[Data for locating visible targets]
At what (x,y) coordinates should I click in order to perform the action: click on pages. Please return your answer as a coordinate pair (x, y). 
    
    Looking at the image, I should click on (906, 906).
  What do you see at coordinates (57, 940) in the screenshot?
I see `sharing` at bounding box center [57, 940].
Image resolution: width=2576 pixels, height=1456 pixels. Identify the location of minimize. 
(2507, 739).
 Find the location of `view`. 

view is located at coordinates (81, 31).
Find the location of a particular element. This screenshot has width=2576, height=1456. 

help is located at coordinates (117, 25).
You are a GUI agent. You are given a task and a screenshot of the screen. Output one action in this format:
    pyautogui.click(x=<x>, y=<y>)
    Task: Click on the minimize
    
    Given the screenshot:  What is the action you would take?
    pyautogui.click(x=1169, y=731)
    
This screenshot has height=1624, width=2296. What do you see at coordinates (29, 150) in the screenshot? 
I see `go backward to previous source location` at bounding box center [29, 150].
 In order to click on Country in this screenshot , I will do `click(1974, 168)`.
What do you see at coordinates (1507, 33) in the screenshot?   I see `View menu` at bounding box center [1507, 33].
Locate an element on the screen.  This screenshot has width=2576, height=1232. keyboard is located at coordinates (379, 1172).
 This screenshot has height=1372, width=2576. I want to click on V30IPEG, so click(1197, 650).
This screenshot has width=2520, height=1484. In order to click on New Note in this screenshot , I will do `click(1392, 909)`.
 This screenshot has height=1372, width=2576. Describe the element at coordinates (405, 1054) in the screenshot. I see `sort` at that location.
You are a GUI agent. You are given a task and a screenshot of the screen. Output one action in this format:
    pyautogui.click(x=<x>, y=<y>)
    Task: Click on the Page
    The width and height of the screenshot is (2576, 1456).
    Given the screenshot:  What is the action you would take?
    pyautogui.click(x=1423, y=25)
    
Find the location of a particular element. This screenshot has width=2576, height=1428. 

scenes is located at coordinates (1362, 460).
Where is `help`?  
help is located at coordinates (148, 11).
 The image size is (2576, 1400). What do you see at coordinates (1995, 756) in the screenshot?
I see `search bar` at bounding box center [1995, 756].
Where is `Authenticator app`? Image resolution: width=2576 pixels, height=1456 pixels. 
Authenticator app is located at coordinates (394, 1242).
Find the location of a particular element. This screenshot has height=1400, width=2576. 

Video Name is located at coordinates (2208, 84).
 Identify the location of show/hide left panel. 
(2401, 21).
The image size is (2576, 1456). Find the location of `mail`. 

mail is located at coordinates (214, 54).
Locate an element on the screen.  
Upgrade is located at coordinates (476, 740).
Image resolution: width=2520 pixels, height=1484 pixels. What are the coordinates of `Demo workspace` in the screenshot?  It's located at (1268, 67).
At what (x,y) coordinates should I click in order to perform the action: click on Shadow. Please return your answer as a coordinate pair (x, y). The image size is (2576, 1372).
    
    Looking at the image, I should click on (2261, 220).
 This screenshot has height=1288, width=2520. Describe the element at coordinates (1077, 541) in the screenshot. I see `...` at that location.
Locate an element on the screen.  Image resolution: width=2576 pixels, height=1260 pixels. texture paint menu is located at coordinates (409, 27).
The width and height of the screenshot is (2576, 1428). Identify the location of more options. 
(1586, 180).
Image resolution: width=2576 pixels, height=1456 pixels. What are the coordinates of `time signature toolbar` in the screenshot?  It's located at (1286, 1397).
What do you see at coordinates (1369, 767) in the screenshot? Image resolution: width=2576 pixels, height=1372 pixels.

**DIRECTIONS:** Find every line above that contains the string "minimize" and copy each of those lines in full. Case counts, so match the capitalization exactly.

**COMPLETE RESPONSE:**
Image resolution: width=2576 pixels, height=1456 pixels. Identify the location of minimize. 
    Task: Click on the minimize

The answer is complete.